» What to do
Word for word, restate the lines from the start of the data below through the line containing "Click the SENT badge in table row".

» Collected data
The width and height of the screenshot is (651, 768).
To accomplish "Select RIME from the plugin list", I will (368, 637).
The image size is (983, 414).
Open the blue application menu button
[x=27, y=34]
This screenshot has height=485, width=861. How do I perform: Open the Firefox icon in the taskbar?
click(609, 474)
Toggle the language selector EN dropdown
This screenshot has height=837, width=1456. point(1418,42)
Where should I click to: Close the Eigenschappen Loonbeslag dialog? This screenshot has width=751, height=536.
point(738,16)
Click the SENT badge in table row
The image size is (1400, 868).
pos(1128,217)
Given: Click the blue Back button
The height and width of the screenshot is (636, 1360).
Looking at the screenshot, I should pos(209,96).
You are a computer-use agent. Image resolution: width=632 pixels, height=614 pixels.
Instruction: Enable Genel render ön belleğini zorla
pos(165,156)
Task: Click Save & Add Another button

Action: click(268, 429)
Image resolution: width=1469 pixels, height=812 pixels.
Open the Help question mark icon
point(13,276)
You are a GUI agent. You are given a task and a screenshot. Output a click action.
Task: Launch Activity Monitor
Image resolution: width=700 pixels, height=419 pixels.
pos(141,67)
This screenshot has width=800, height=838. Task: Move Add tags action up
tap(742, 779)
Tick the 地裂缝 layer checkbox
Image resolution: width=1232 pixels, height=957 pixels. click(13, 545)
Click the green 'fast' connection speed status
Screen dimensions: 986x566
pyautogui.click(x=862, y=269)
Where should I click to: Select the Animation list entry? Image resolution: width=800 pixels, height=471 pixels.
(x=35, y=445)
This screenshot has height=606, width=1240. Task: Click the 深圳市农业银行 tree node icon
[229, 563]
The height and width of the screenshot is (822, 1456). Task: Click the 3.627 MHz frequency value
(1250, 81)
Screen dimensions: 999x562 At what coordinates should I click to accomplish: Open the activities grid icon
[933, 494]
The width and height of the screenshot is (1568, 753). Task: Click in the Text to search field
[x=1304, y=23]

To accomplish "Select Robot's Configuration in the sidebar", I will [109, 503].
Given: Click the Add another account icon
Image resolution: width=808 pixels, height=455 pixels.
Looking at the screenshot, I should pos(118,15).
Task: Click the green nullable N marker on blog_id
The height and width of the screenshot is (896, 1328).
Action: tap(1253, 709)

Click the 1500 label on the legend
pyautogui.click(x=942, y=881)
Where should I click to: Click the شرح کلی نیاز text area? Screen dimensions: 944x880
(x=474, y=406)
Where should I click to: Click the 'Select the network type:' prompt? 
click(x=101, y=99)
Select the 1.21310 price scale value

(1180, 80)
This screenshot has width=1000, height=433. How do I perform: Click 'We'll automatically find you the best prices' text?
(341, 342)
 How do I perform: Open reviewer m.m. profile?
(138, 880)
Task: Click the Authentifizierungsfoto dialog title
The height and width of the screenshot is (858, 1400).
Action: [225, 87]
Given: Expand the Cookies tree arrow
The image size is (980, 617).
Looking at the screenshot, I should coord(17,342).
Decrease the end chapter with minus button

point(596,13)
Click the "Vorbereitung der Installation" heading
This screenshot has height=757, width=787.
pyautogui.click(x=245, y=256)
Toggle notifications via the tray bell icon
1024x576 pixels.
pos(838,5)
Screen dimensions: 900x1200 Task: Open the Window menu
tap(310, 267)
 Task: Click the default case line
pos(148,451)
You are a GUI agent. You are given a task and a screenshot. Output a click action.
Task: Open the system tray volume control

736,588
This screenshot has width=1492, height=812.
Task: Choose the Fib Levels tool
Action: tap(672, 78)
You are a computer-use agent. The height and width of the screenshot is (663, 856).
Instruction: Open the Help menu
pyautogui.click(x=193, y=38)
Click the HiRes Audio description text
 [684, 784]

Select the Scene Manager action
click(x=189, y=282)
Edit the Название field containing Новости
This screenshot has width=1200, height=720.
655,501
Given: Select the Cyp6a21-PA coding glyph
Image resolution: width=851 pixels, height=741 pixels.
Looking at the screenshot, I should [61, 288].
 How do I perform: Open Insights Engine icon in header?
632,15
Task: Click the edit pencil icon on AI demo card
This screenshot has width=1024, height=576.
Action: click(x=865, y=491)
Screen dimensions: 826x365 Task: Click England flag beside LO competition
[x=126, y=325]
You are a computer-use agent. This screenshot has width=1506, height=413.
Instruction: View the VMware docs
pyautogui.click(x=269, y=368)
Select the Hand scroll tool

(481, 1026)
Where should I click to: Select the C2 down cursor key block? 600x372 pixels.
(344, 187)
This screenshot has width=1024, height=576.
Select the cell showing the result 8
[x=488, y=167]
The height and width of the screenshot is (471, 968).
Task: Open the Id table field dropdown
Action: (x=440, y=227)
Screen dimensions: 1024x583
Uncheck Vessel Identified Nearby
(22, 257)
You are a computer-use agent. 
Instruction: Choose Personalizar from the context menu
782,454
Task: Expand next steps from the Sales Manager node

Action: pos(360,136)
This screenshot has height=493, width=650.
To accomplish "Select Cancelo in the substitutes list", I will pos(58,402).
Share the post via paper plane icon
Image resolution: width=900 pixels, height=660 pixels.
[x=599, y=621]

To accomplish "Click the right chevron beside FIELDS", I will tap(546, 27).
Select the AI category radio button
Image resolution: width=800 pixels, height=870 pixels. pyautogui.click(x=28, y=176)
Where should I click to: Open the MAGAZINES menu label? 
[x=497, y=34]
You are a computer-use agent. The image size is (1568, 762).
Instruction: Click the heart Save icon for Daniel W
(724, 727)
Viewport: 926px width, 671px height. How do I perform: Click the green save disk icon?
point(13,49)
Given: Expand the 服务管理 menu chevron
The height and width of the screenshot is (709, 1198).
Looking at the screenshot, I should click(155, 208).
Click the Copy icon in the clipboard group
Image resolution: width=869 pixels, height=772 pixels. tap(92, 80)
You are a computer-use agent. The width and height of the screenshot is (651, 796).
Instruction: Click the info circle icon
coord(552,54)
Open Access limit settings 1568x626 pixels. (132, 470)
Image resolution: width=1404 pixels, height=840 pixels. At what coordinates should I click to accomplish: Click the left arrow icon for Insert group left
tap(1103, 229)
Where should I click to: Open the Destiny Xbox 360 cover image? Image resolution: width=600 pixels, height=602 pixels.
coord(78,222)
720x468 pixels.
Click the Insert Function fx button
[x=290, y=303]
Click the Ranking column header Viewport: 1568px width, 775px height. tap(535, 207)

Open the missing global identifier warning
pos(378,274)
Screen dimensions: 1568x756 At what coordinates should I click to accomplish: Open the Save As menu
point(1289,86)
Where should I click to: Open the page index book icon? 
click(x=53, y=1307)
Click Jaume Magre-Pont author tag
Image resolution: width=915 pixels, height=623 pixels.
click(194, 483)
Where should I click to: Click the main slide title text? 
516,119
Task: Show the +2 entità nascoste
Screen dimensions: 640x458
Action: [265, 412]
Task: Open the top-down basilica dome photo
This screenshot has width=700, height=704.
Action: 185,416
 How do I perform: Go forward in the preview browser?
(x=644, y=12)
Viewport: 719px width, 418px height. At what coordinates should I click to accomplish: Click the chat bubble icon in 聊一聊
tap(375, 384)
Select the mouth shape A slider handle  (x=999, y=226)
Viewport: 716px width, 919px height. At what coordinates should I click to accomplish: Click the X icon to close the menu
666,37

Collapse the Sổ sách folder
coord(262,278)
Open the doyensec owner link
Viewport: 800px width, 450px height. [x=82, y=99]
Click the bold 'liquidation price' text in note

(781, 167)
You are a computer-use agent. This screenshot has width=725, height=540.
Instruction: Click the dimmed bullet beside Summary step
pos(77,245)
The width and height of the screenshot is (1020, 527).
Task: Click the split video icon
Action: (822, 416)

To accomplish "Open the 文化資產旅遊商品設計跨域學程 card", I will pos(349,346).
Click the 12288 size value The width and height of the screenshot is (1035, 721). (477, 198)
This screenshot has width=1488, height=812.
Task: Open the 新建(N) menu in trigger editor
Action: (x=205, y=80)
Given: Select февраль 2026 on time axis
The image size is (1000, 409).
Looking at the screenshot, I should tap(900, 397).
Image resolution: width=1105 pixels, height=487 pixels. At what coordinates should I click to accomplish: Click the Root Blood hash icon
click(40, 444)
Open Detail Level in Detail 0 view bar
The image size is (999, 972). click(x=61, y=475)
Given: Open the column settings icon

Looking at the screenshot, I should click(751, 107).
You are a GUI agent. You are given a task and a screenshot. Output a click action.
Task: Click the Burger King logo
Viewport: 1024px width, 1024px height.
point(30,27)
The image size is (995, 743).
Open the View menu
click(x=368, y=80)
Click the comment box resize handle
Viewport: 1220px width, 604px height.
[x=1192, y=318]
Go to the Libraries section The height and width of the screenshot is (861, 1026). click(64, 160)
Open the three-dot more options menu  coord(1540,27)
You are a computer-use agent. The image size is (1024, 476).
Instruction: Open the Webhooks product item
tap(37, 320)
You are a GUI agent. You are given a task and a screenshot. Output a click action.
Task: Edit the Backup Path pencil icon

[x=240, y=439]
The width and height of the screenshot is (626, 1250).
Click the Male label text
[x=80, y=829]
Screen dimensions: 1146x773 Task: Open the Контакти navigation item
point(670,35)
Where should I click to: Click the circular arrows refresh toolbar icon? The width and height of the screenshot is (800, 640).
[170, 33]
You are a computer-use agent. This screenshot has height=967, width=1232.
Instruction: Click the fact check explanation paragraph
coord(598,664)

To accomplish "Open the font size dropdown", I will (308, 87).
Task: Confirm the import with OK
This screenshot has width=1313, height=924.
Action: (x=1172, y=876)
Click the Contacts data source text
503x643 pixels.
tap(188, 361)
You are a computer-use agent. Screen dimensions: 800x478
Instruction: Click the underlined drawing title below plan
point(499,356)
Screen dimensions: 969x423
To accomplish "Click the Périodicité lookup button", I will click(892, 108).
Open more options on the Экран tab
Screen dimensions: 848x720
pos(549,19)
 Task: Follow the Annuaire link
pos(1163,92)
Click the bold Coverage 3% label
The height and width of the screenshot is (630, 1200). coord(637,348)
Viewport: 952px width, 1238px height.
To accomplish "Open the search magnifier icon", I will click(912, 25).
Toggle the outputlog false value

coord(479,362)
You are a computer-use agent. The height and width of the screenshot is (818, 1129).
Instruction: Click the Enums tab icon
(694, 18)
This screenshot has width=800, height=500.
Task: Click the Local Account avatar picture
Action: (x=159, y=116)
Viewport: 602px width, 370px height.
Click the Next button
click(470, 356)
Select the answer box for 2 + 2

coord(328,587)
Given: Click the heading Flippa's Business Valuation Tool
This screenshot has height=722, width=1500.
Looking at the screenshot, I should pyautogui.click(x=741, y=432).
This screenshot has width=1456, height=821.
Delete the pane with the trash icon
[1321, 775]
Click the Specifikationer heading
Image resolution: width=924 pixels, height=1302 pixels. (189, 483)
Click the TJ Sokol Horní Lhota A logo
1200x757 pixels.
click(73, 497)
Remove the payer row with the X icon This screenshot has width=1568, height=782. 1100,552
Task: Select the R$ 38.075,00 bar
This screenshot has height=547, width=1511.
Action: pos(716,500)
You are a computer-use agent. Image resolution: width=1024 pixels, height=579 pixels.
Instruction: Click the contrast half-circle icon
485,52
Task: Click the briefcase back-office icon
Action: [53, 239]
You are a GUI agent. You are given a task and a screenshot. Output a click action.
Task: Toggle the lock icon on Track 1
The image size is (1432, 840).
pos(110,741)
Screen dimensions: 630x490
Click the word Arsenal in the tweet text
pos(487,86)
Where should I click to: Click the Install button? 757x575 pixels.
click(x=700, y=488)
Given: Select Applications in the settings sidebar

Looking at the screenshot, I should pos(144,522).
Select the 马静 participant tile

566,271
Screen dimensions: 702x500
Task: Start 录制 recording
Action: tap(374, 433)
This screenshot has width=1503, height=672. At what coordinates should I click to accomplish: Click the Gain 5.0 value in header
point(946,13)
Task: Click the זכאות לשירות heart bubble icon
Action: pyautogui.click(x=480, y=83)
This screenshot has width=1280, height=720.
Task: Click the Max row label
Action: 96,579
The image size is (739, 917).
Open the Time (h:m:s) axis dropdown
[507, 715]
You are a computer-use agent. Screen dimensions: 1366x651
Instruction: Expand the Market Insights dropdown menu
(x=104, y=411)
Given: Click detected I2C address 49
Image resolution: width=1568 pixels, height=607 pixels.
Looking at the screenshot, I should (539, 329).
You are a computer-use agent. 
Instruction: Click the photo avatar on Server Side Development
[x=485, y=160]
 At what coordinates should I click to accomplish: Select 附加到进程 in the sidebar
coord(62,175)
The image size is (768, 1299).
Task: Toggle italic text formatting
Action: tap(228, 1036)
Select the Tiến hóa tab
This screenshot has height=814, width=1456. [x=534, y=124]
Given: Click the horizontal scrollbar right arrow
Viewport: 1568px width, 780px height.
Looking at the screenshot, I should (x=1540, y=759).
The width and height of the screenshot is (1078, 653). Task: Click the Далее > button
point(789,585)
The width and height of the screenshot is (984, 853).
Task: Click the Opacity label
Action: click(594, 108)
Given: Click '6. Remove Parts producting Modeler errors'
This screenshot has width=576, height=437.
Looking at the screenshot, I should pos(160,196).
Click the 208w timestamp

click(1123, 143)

» Task answer
The width and height of the screenshot is (651, 768).
To accomplish "Select RIME from the plugin list", I will (368, 637).
The image size is (983, 414).
Open the blue application menu button
[x=27, y=34]
This screenshot has height=485, width=861. How do I perform: Open the Firefox icon in the taskbar?
click(609, 474)
Toggle the language selector EN dropdown
This screenshot has height=837, width=1456. point(1418,42)
Where should I click to: Close the Eigenschappen Loonbeslag dialog? This screenshot has width=751, height=536.
point(738,16)
Click the SENT badge in table row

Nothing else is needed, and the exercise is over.